• [What needs to be done]:
Please give the data again in full, precisely as it is written.

__________________________________________________

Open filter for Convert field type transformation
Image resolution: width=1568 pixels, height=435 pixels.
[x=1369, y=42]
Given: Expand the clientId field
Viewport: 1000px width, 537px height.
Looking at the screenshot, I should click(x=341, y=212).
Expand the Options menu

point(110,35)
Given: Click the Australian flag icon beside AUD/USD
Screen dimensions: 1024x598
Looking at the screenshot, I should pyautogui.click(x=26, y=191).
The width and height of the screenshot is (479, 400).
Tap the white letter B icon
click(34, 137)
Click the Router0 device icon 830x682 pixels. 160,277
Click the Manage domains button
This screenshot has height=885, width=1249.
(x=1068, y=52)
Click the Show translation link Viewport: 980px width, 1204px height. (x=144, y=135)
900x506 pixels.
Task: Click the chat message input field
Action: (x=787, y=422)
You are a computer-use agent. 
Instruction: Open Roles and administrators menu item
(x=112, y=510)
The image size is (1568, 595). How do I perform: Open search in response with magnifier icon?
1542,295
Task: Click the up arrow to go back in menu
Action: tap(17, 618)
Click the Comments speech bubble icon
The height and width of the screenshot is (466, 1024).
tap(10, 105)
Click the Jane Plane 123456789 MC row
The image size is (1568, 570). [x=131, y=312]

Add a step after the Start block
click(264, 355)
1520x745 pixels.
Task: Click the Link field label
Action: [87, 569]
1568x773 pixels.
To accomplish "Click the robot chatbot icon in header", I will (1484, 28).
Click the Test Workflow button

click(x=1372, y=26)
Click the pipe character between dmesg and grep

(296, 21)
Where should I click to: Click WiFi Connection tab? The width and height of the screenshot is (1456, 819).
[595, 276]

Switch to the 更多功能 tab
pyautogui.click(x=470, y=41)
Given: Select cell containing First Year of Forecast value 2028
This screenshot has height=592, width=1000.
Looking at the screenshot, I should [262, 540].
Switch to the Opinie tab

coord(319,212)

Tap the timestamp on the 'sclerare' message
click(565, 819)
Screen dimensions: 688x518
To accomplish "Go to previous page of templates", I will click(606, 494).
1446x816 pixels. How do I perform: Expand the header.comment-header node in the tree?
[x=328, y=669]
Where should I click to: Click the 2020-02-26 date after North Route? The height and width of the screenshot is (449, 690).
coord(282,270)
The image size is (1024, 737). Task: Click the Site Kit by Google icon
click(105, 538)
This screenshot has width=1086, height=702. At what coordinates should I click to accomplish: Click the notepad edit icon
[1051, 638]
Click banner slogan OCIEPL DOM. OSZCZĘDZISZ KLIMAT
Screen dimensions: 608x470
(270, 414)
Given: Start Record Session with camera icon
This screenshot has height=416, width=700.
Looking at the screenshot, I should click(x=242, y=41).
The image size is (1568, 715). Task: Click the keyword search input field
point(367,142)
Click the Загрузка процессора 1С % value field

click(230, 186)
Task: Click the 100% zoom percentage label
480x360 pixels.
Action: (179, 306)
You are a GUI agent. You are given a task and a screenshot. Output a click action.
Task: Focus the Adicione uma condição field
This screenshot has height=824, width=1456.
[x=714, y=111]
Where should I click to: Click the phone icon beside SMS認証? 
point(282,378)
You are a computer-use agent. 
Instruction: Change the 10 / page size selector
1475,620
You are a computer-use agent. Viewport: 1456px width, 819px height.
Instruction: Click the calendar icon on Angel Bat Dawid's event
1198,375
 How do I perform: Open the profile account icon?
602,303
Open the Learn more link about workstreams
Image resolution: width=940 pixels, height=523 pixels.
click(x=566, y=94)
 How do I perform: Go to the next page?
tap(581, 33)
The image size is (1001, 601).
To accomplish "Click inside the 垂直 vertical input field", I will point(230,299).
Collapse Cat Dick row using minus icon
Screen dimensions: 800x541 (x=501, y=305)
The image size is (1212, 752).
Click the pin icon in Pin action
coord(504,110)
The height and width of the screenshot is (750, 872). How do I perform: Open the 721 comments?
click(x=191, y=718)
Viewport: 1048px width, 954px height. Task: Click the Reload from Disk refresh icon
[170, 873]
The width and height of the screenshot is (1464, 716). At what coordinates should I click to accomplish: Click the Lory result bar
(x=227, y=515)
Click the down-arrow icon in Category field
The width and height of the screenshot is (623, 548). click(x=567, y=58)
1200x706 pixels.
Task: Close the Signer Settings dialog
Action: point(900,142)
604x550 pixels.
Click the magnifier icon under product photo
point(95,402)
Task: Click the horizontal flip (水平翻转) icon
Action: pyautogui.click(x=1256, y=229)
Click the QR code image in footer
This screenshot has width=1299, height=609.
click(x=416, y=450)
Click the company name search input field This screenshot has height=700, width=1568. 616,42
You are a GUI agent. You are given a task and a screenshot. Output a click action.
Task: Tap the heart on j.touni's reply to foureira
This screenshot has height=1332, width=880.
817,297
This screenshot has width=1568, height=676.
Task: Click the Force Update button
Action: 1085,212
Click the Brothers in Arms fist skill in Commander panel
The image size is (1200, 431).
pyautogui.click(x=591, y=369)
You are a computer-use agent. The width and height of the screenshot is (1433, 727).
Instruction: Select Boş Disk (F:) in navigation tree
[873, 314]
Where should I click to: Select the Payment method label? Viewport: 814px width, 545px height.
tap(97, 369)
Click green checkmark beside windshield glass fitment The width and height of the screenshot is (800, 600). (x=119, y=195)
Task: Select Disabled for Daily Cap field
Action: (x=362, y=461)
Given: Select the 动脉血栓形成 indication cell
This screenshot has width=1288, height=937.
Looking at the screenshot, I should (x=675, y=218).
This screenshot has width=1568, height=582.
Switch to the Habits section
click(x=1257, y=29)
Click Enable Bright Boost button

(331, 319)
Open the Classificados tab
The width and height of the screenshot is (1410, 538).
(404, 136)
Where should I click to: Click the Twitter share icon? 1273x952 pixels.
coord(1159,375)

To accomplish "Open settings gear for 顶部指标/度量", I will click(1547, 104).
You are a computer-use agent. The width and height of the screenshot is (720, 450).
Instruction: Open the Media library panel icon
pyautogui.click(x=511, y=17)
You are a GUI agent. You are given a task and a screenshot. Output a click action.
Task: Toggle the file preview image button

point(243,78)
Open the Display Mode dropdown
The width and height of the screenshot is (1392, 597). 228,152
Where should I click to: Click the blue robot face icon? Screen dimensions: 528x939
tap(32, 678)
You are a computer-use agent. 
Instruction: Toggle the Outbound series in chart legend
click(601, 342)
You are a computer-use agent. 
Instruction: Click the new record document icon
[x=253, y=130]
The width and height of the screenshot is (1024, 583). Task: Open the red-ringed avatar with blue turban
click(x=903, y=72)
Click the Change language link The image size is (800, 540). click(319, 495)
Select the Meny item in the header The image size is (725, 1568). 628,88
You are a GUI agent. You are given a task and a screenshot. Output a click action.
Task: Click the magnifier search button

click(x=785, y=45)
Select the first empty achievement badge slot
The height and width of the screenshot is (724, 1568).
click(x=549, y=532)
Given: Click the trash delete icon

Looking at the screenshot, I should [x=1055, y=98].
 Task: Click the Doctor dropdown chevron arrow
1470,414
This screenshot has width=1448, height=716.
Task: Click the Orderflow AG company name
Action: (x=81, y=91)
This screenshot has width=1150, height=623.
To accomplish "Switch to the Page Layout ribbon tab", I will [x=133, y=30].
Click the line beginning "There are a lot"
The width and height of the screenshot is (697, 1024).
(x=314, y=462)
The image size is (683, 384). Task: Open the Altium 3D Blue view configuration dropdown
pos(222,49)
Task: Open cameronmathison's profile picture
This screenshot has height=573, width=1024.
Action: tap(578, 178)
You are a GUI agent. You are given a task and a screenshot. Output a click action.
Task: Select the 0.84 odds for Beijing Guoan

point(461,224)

__________________________________________________

• [Answer below]:
Open filter for Convert field type transformation
Image resolution: width=1568 pixels, height=435 pixels.
[x=1369, y=42]
Given: Expand the clientId field
Viewport: 1000px width, 537px height.
Looking at the screenshot, I should click(x=341, y=212).
Expand the Options menu

point(110,35)
Given: Click the Australian flag icon beside AUD/USD
Screen dimensions: 1024x598
Looking at the screenshot, I should pyautogui.click(x=26, y=191).
The width and height of the screenshot is (479, 400).
Tap the white letter B icon
click(34, 137)
Click the Router0 device icon 830x682 pixels. 160,277
Click the Manage domains button
This screenshot has height=885, width=1249.
(x=1068, y=52)
Click the Show translation link Viewport: 980px width, 1204px height. (x=144, y=135)
900x506 pixels.
Task: Click the chat message input field
Action: (x=787, y=422)
You are a computer-use agent. 
Instruction: Open Roles and administrators menu item
(x=112, y=510)
The image size is (1568, 595). How do I perform: Open search in response with magnifier icon?
1542,295
Task: Click the up arrow to go back in menu
Action: tap(17, 618)
Click the Comments speech bubble icon
The height and width of the screenshot is (466, 1024).
tap(10, 105)
Click the Jane Plane 123456789 MC row
The image size is (1568, 570). [x=131, y=312]

Add a step after the Start block
click(264, 355)
1520x745 pixels.
Task: Click the Link field label
Action: [87, 569]
1568x773 pixels.
To accomplish "Click the robot chatbot icon in header", I will (1484, 28).
Click the Test Workflow button

click(x=1372, y=26)
Click the pipe character between dmesg and grep

(296, 21)
Where should I click to: Click WiFi Connection tab? The width and height of the screenshot is (1456, 819).
[595, 276]

Switch to the 更多功能 tab
pyautogui.click(x=470, y=41)
Given: Select cell containing First Year of Forecast value 2028
This screenshot has height=592, width=1000.
Looking at the screenshot, I should [262, 540].
Switch to the Opinie tab

coord(319,212)

Tap the timestamp on the 'sclerare' message
click(565, 819)
Screen dimensions: 688x518
To accomplish "Go to previous page of templates", I will click(606, 494).
1446x816 pixels. How do I perform: Expand the header.comment-header node in the tree?
[x=328, y=669]
Where should I click to: Click the 2020-02-26 date after North Route? The height and width of the screenshot is (449, 690).
coord(282,270)
The image size is (1024, 737). Task: Click the Site Kit by Google icon
click(105, 538)
This screenshot has width=1086, height=702. At what coordinates should I click to accomplish: Click the notepad edit icon
[1051, 638]
Click banner slogan OCIEPL DOM. OSZCZĘDZISZ KLIMAT
Screen dimensions: 608x470
(270, 414)
Given: Start Record Session with camera icon
This screenshot has height=416, width=700.
Looking at the screenshot, I should click(x=242, y=41).
The image size is (1568, 715). Task: Click the keyword search input field
point(367,142)
Click the Загрузка процессора 1С % value field

click(230, 186)
Task: Click the 100% zoom percentage label
480x360 pixels.
Action: (179, 306)
You are a GUI agent. You are given a task and a screenshot. Output a click action.
Task: Focus the Adicione uma condição field
This screenshot has height=824, width=1456.
[x=714, y=111]
Where should I click to: Click the phone icon beside SMS認証? 
point(282,378)
You are a computer-use agent. 
Instruction: Change the 10 / page size selector
1475,620
You are a computer-use agent. Viewport: 1456px width, 819px height.
Instruction: Click the calendar icon on Angel Bat Dawid's event
1198,375
 How do I perform: Open the profile account icon?
602,303
Open the Learn more link about workstreams
Image resolution: width=940 pixels, height=523 pixels.
click(x=566, y=94)
 How do I perform: Go to the next page?
tap(581, 33)
The image size is (1001, 601).
To accomplish "Click inside the 垂直 vertical input field", I will point(230,299).
Collapse Cat Dick row using minus icon
Screen dimensions: 800x541 (x=501, y=305)
The image size is (1212, 752).
Click the pin icon in Pin action
coord(504,110)
The height and width of the screenshot is (750, 872). How do I perform: Open the 721 comments?
click(x=191, y=718)
Viewport: 1048px width, 954px height. Task: Click the Reload from Disk refresh icon
[170, 873]
The width and height of the screenshot is (1464, 716). At what coordinates should I click to accomplish: Click the Lory result bar
(x=227, y=515)
Click the down-arrow icon in Category field
The width and height of the screenshot is (623, 548). click(x=567, y=58)
1200x706 pixels.
Task: Close the Signer Settings dialog
Action: point(900,142)
604x550 pixels.
Click the magnifier icon under product photo
point(95,402)
Task: Click the horizontal flip (水平翻转) icon
Action: pyautogui.click(x=1256, y=229)
Click the QR code image in footer
This screenshot has width=1299, height=609.
click(x=416, y=450)
Click the company name search input field This screenshot has height=700, width=1568. 616,42
You are a GUI agent. You are given a task and a screenshot. Output a click action.
Task: Tap the heart on j.touni's reply to foureira
This screenshot has height=1332, width=880.
817,297
This screenshot has width=1568, height=676.
Task: Click the Force Update button
Action: 1085,212
Click the Brothers in Arms fist skill in Commander panel
The image size is (1200, 431).
pyautogui.click(x=591, y=369)
You are a computer-use agent. The width and height of the screenshot is (1433, 727).
Instruction: Select Boş Disk (F:) in navigation tree
[873, 314]
Where should I click to: Select the Payment method label? Viewport: 814px width, 545px height.
tap(97, 369)
Click green checkmark beside windshield glass fitment The width and height of the screenshot is (800, 600). (x=119, y=195)
Task: Select Disabled for Daily Cap field
Action: (x=362, y=461)
Given: Select the 动脉血栓形成 indication cell
This screenshot has width=1288, height=937.
Looking at the screenshot, I should (x=675, y=218).
This screenshot has width=1568, height=582.
Switch to the Habits section
click(x=1257, y=29)
Click Enable Bright Boost button

(331, 319)
Open the Classificados tab
The width and height of the screenshot is (1410, 538).
(404, 136)
Where should I click to: Click the Twitter share icon? 1273x952 pixels.
coord(1159,375)

To accomplish "Open settings gear for 顶部指标/度量", I will click(1547, 104).
You are a computer-use agent. The width and height of the screenshot is (720, 450).
Instruction: Open the Media library panel icon
pyautogui.click(x=511, y=17)
You are a GUI agent. You are given a task and a screenshot. Output a click action.
Task: Toggle the file preview image button

point(243,78)
Open the Display Mode dropdown
The width and height of the screenshot is (1392, 597). 228,152
Where should I click to: Click the blue robot face icon? Screen dimensions: 528x939
tap(32, 678)
You are a computer-use agent. 
Instruction: Toggle the Outbound series in chart legend
click(601, 342)
You are a computer-use agent. 
Instruction: Click the new record document icon
[x=253, y=130]
The width and height of the screenshot is (1024, 583). Task: Open the red-ringed avatar with blue turban
click(x=903, y=72)
Click the Change language link The image size is (800, 540). click(319, 495)
Select the Meny item in the header The image size is (725, 1568). 628,88
You are a GUI agent. You are given a task and a screenshot. Output a click action.
Task: Click the magnifier search button

click(x=785, y=45)
Select the first empty achievement badge slot
The height and width of the screenshot is (724, 1568).
click(x=549, y=532)
Given: Click the trash delete icon

Looking at the screenshot, I should [x=1055, y=98].
 Task: Click the Doctor dropdown chevron arrow
1470,414
This screenshot has width=1448, height=716.
Task: Click the Orderflow AG company name
Action: (x=81, y=91)
This screenshot has width=1150, height=623.
To accomplish "Switch to the Page Layout ribbon tab", I will [x=133, y=30].
Click the line beginning "There are a lot"
The width and height of the screenshot is (697, 1024).
(x=314, y=462)
The image size is (683, 384). Task: Open the Altium 3D Blue view configuration dropdown
pos(222,49)
Task: Open cameronmathison's profile picture
This screenshot has height=573, width=1024.
Action: tap(578, 178)
You are a GUI agent. You are given a task and a screenshot. Output a click action.
Task: Select the 0.84 odds for Beijing Guoan

point(461,224)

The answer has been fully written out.